Dive Brief:
- One in five employees would sell the passwords they use at work to access employer networks if they were asked, according to a new survey from SailPoint Market Pulse, an identity and access management company.
- 44% of those who assented to selling their passwords would do it for $1,000 or less, the report reveals, while some would sell for less than $100. That statistic is particularly problematic, as 65% said they use a single password for all applications. The U.S. has the highest percentage of those who said they would sell their pass at 27%.
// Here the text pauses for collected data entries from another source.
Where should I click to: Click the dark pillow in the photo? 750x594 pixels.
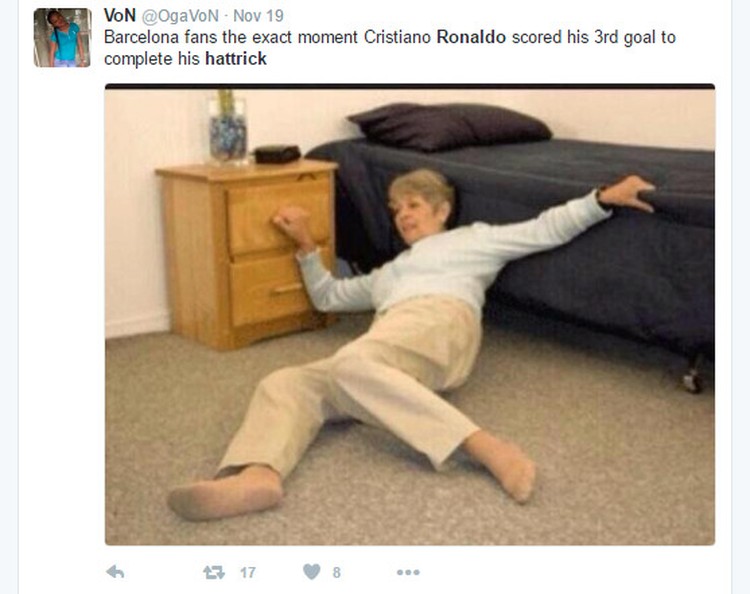coord(449,126)

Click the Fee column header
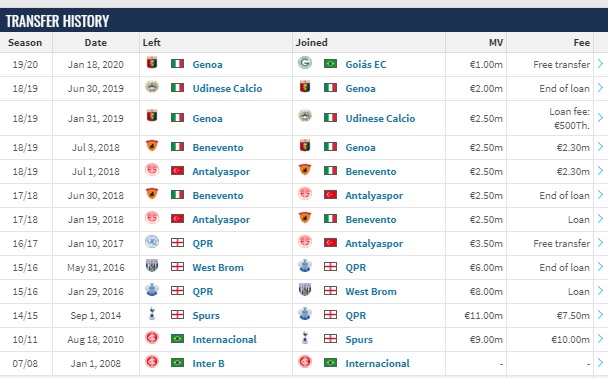tap(581, 42)
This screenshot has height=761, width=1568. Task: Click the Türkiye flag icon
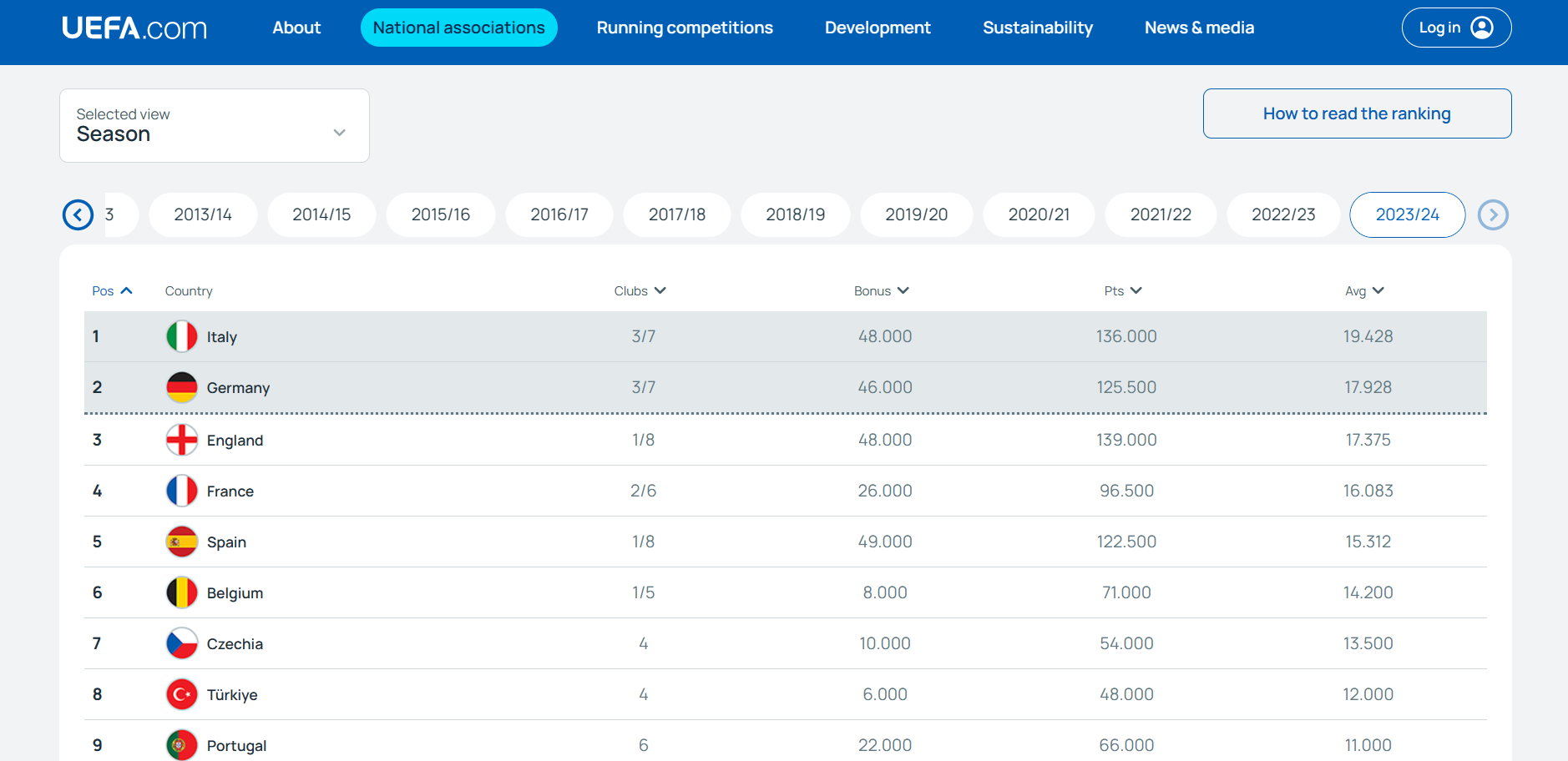tap(182, 695)
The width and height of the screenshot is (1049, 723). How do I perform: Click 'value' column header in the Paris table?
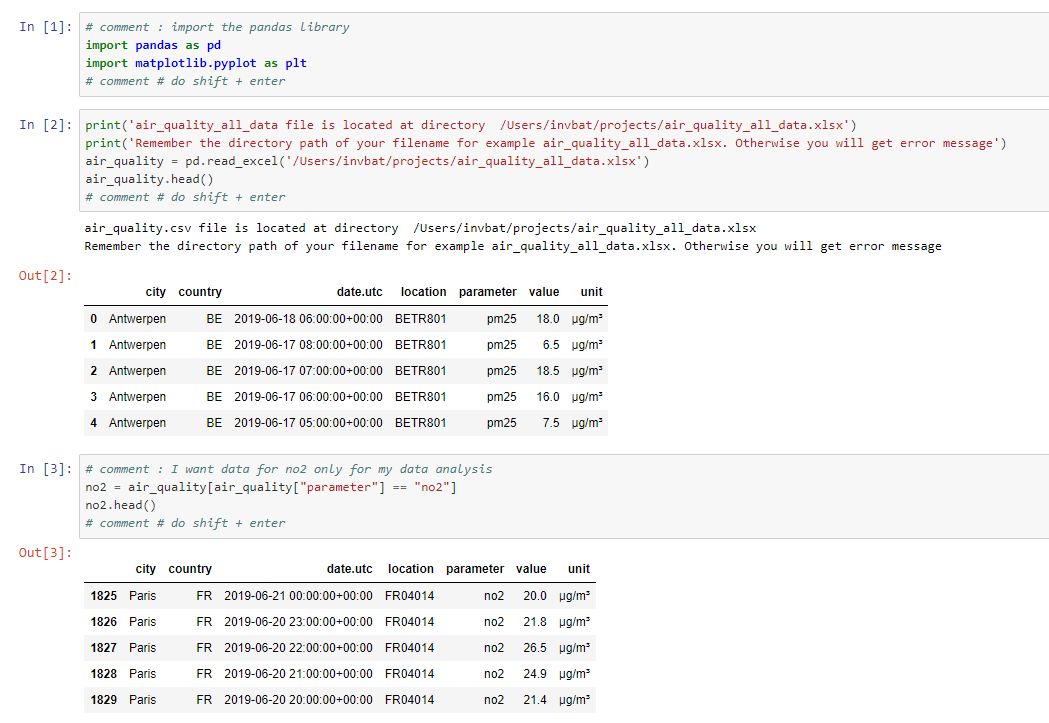point(531,569)
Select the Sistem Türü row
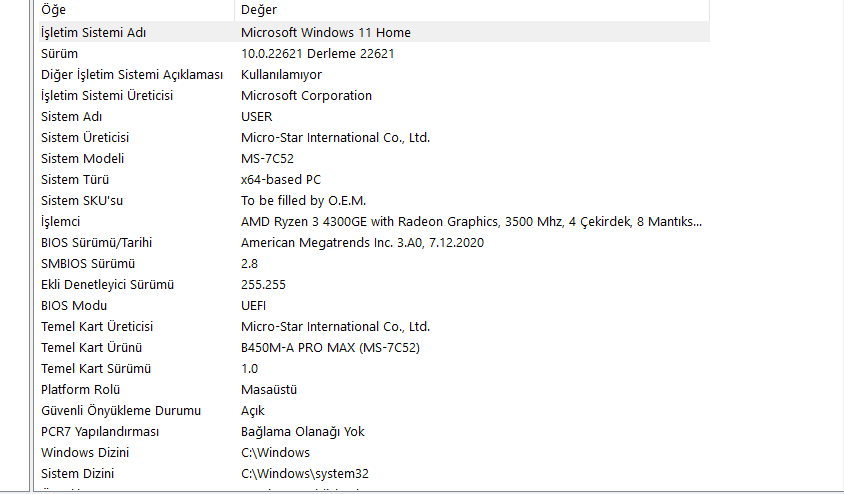 [74, 179]
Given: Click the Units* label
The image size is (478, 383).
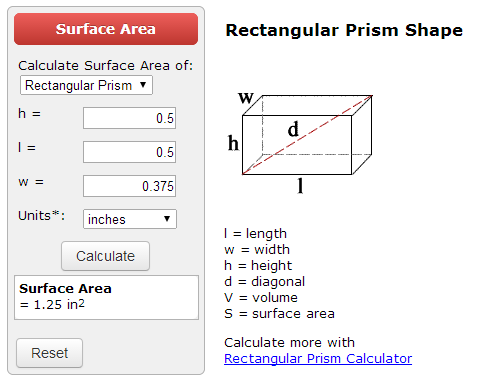Looking at the screenshot, I should (x=41, y=216).
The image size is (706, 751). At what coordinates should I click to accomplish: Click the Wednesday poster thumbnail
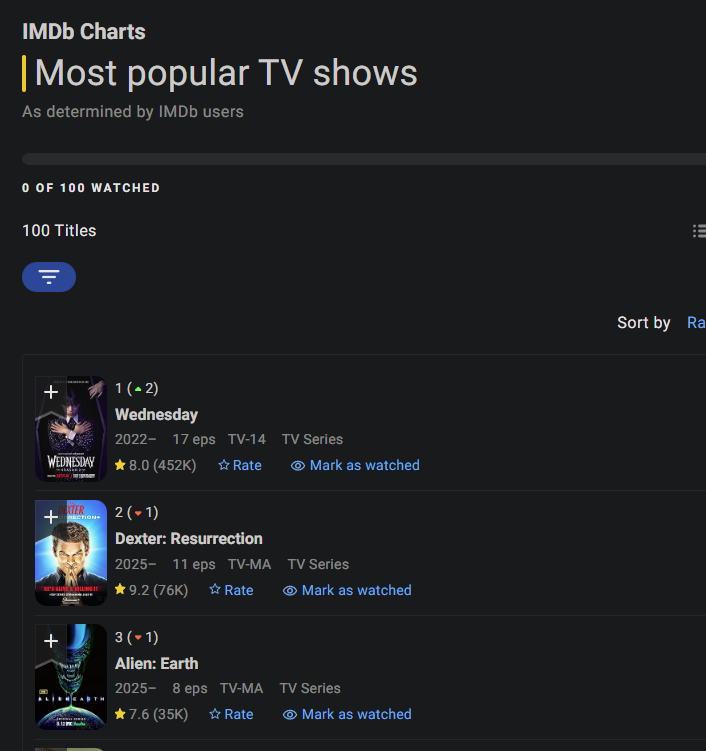71,429
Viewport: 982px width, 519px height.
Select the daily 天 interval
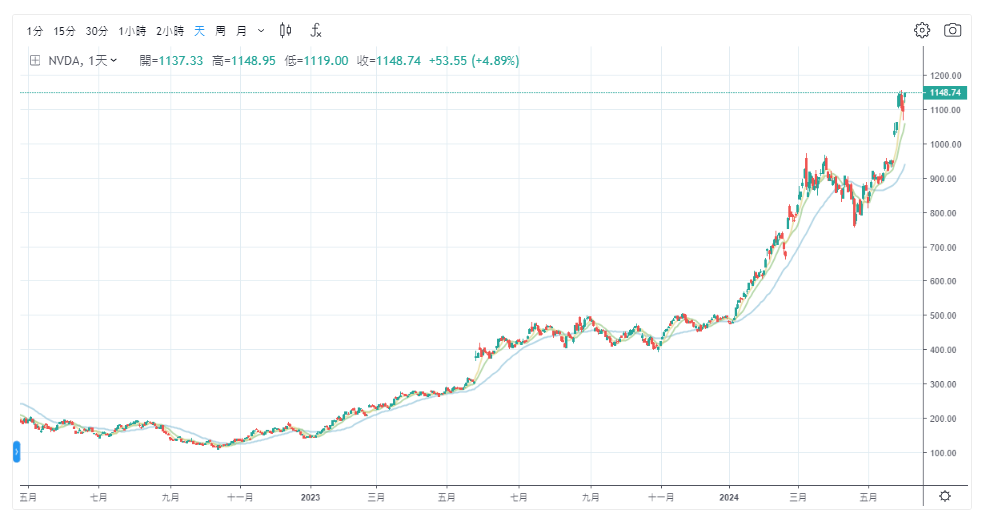pyautogui.click(x=198, y=30)
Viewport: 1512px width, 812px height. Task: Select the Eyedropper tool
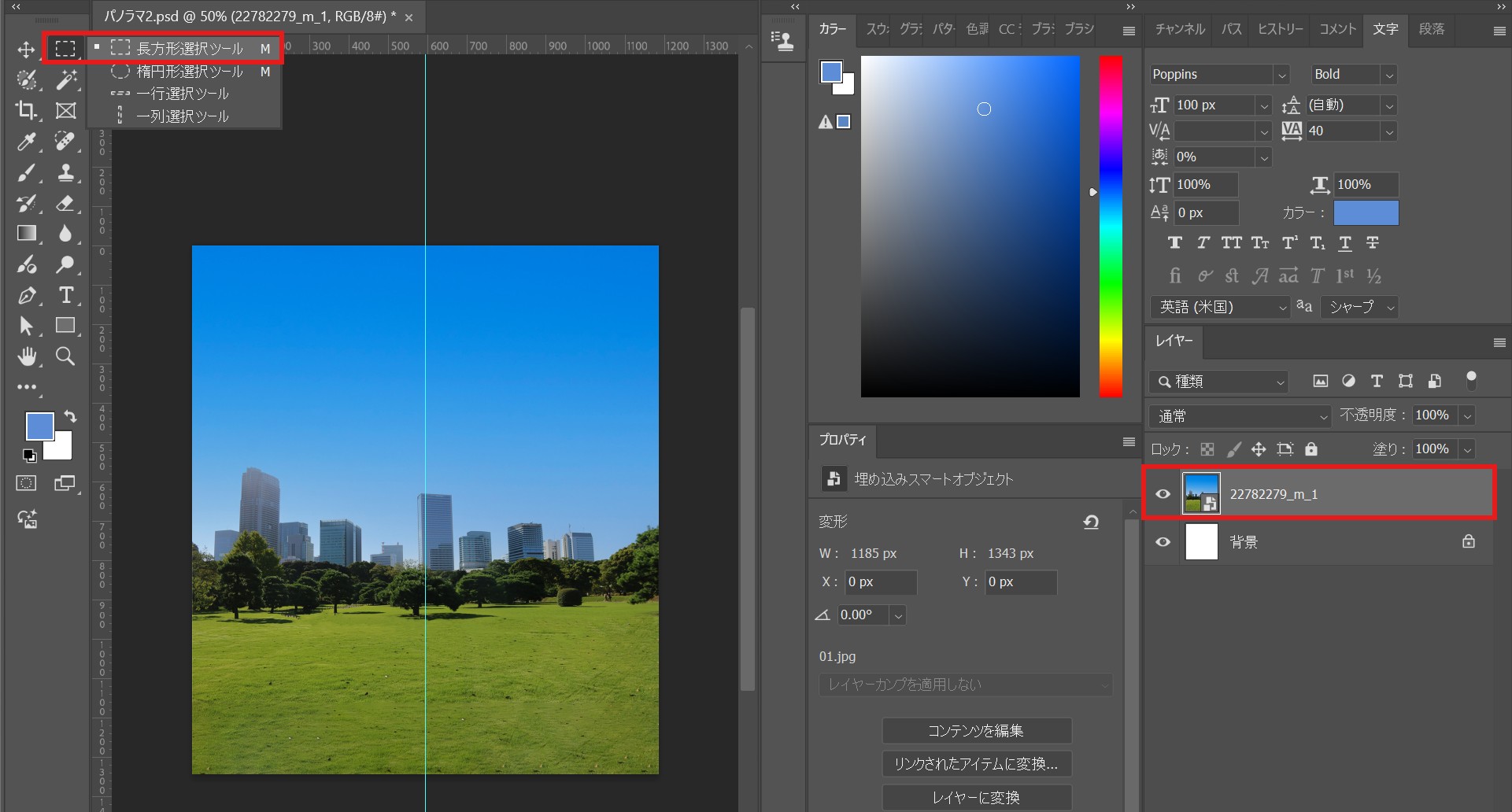[x=26, y=142]
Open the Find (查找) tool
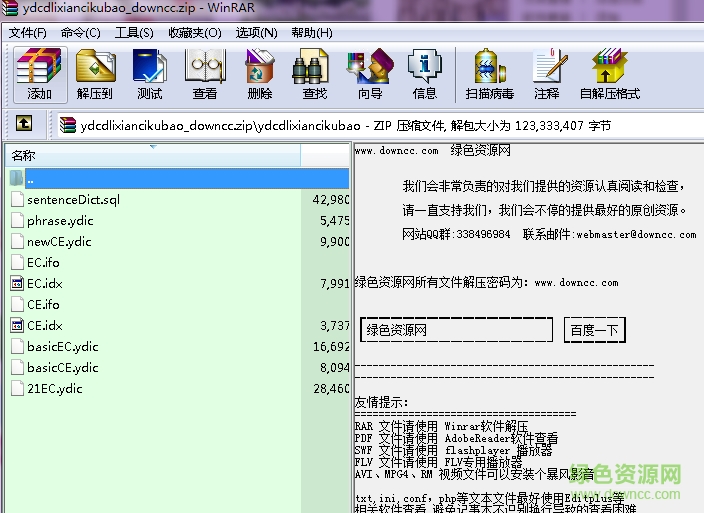 tap(315, 74)
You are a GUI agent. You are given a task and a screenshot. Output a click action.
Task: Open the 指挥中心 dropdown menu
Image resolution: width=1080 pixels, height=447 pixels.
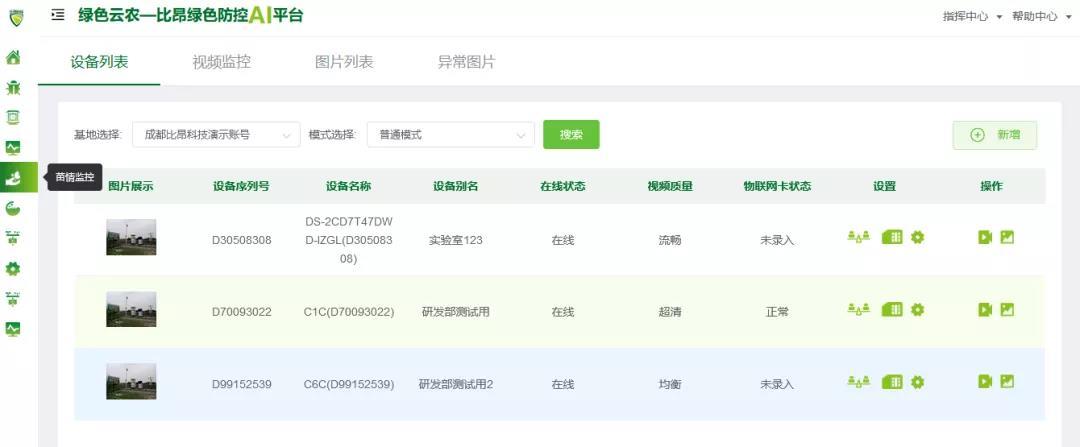972,17
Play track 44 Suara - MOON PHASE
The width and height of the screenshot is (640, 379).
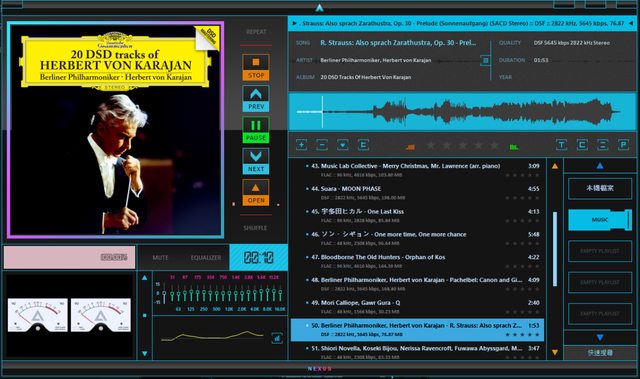click(x=422, y=193)
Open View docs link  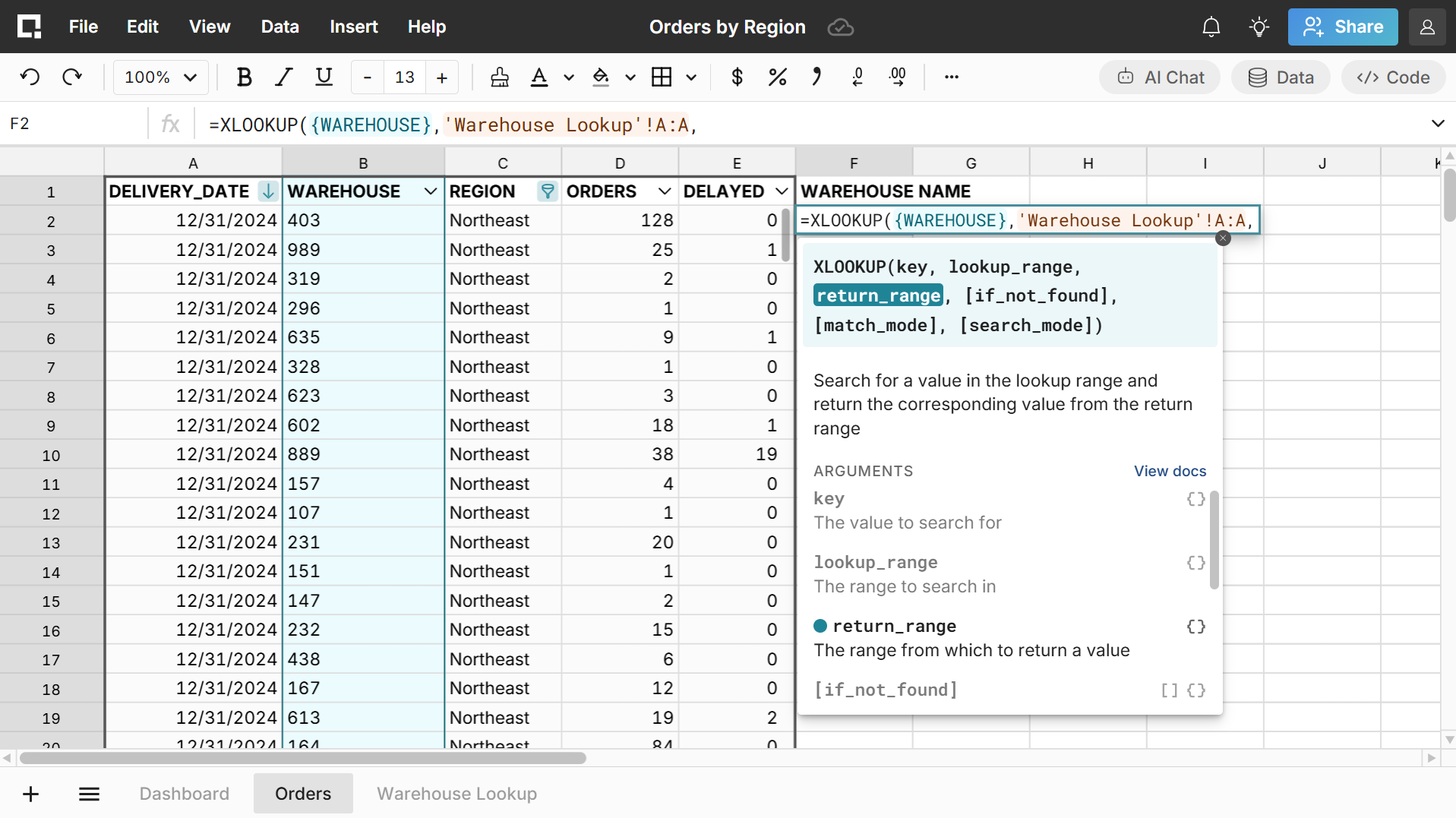[1170, 471]
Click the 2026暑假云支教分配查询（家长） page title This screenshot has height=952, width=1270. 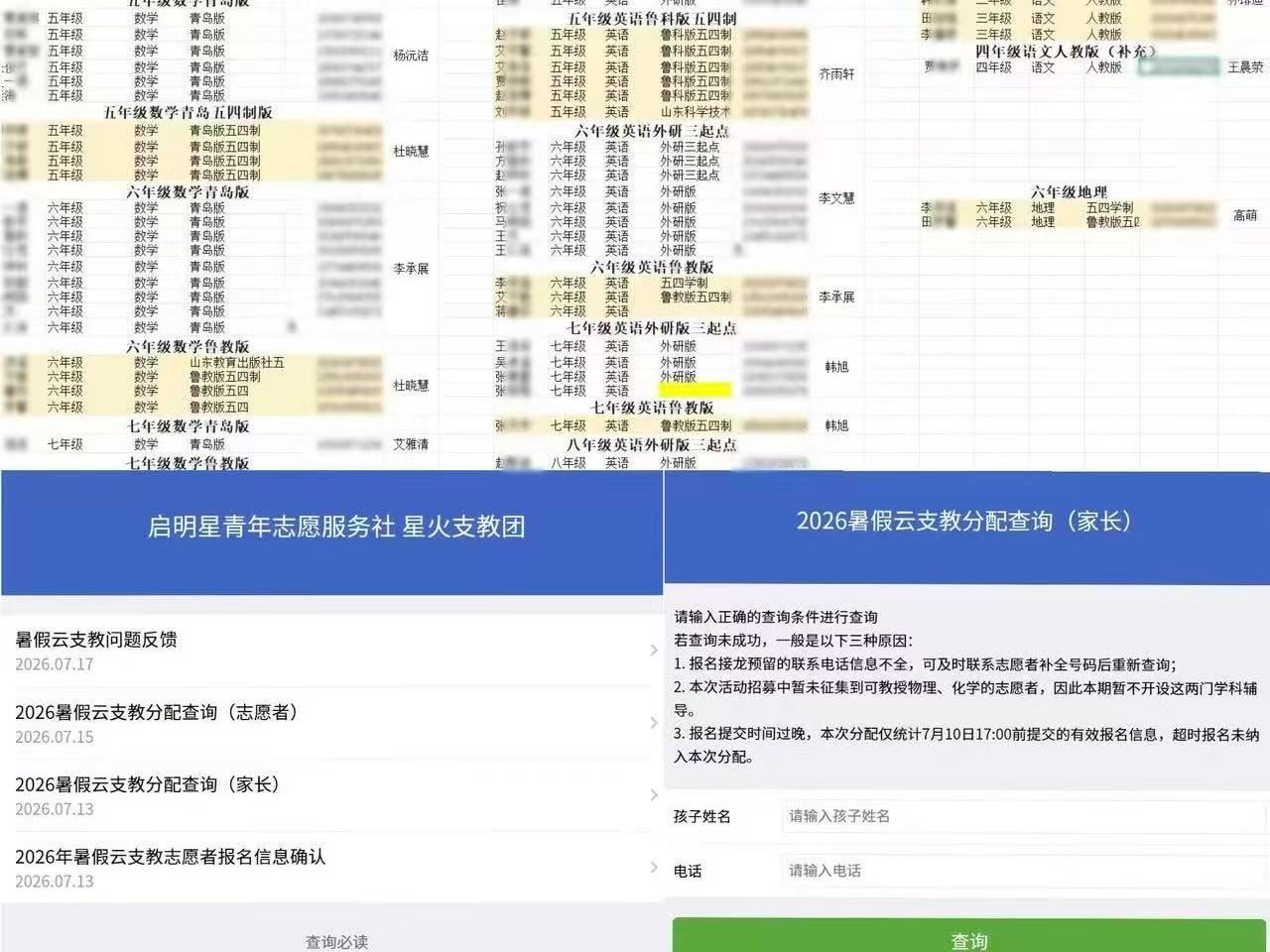tap(964, 522)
- For perspective: At a 50,000 person organization, these statistics mean 32,500 would share passwords between applications, 17,000 would share passwords with coworkers, and 10,000 would sell their passwords outright.
Dive Insight:
HR departments are a top security risk for many companies, according to research released last year. 54% of the workforce is in a position where they might cause an accidental security breach, while 5% are seen as having the potential to cause a malicious one, that data notes.
HR departments should educate their employees on data safety, particularly about phishing scams and password buying offers, and make their employees aware of the risks involved if they do sell their passwords, SHRM reports.
"Some people may think that they’ll sell their password today and then change it tomorrow and it’s fine," SailPoint President and founder Kevin Cunningham told SHRM. "The actual selling isn’t as much of an issue as the risk to information. When someone has those credentials, it can cause real damage—everything from identity theft to money stolen."